As the project develops and evolves, these tokenized values ​​will include collective value at the infrastructure, service, and talent levels. Such interdependent ecosystems, embodied in natural systems, will flourish; successful ecosystems and economies will attract talent, capital and resources, and safeguard the common good.

For example, a Metaverse project that includes NFTs and liquid crypto-assets to achieve fungibility, the source of its success also includes the decentralized storage of artifacts, operational data models and analysis, decentralized processing, etc., improving all the components that make up Web3 The ecosystem of ecosystem services.

Many of these services are now centralized, so they face challenges inherent in the current economic system. This means that they are starting to live up to the promise of Web3, but lack its principles. This is evident as the volatility of cryptocurrencies and the increasing liquidity provided by traditional finance in the form of stablecoins or the opening of business by banks has facilitated the free flow of traditional finance, allowing it to not only keep growing but also maintain existing Challenges to the financial system. Therefore, we should discuss this link between volatility and stability in crypto markets, how this link affects volatility, and what it means for a parallel financial system of returns and returns.

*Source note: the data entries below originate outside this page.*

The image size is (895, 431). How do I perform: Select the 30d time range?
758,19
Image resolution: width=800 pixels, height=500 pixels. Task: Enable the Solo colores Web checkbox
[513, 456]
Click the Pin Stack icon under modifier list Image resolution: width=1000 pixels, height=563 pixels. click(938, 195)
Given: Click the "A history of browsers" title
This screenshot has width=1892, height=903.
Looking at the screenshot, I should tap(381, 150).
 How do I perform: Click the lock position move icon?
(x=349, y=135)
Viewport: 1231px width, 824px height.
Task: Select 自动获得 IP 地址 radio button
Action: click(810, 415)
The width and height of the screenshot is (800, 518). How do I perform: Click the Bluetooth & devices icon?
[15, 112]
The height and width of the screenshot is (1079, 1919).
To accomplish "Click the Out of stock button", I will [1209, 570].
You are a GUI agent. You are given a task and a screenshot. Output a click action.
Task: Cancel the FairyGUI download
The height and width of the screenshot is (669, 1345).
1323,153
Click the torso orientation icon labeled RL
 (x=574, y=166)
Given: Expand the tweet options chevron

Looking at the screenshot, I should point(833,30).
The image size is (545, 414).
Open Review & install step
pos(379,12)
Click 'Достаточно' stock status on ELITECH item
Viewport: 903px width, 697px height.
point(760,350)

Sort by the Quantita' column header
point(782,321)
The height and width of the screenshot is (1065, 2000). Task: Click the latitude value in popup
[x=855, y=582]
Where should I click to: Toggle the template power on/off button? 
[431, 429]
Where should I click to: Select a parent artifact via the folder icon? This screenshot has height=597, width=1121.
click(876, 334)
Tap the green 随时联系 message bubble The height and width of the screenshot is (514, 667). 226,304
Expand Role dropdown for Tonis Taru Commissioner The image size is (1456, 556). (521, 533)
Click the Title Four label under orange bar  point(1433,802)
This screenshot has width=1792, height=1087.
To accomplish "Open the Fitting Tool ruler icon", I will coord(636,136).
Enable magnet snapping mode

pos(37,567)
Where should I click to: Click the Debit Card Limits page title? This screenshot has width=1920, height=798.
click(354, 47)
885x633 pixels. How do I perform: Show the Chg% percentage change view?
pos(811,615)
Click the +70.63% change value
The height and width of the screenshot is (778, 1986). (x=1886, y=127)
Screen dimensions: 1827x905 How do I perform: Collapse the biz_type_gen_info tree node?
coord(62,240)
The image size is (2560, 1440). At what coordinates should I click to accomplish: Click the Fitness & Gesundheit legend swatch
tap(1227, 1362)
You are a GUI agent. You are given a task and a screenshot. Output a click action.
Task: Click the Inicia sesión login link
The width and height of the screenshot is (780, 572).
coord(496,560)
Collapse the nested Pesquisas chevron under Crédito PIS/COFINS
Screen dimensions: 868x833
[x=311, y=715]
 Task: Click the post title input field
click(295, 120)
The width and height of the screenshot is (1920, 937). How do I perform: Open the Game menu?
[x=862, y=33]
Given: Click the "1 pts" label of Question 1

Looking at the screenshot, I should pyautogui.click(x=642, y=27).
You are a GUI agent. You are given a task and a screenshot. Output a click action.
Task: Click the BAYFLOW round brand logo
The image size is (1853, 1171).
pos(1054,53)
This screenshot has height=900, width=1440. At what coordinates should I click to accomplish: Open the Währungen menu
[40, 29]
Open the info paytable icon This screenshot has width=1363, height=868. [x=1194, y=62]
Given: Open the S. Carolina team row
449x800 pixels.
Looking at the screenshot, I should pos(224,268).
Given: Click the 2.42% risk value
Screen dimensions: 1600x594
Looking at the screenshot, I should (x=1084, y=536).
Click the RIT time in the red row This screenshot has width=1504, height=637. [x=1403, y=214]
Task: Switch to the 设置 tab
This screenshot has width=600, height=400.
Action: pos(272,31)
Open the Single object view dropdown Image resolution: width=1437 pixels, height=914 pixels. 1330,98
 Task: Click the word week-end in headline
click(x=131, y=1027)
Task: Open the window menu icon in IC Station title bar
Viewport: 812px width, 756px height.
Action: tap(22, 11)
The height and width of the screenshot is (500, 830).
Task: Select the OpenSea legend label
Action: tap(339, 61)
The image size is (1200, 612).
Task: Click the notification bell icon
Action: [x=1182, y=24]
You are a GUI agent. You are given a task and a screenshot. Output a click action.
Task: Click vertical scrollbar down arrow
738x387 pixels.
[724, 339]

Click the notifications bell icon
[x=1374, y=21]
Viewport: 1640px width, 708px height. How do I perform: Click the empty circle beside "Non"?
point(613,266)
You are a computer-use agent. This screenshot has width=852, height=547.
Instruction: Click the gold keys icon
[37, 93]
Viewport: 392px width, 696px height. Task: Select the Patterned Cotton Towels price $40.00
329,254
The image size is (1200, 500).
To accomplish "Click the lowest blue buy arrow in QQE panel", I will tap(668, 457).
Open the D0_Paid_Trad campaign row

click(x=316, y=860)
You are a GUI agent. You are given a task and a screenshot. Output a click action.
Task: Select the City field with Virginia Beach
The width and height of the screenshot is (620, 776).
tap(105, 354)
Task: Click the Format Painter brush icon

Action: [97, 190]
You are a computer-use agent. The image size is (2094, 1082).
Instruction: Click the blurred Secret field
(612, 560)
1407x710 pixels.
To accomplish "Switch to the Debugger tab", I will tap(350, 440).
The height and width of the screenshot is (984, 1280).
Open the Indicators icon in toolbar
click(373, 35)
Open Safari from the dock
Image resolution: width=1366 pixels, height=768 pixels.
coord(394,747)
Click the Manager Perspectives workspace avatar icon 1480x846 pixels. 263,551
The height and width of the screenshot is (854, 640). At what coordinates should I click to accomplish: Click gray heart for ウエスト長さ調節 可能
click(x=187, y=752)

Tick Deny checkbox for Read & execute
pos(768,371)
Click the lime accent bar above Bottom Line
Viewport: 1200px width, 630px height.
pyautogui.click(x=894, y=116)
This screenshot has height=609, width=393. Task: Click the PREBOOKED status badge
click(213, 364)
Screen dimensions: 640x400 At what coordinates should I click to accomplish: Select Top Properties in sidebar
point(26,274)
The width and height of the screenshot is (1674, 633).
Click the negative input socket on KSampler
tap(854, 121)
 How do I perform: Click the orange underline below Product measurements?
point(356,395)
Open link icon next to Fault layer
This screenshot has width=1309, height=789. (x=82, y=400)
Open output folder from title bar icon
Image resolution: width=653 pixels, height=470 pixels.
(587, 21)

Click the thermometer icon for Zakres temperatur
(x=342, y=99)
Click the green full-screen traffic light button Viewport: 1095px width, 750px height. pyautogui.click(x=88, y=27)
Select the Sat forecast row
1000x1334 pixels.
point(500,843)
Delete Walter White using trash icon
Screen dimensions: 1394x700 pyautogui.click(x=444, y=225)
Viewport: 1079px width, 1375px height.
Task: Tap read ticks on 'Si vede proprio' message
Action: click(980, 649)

For example, the high yields in the cryptocurrency market will attract liquidity, and the “risk-tracking-risk-off” equation at play will attract capital and issue stablecoins, but it also inherits the mechanics of global macro, which means that traditional Any changes in financial capital markets, interest rates, money supply, inflation, etc. will start to affect the cryptocurrency market, and these factors play an important role in calculating asset valuations, but the cryptocurrency market is in principle independent and disruptive of. What if our goal was to be self-sufficient with true crypto liquidity and fungible assets, and let the economic system work and correct itself? I think this equation is worth studying because it’s funny, but also ironic.

Posted by:CoinYuppie,Reprinted with attribution to:https://coinyuppie.com/web3-relies-on-a-participatory-economy-and-what-it-lacks-is-participation/
Coinyuppie is an open information publishing platform, all information provided is not related to the views and positions of coinyuppie, and does not constitute any investment and financial advice. Users are expected to carefully screen and prevent risks.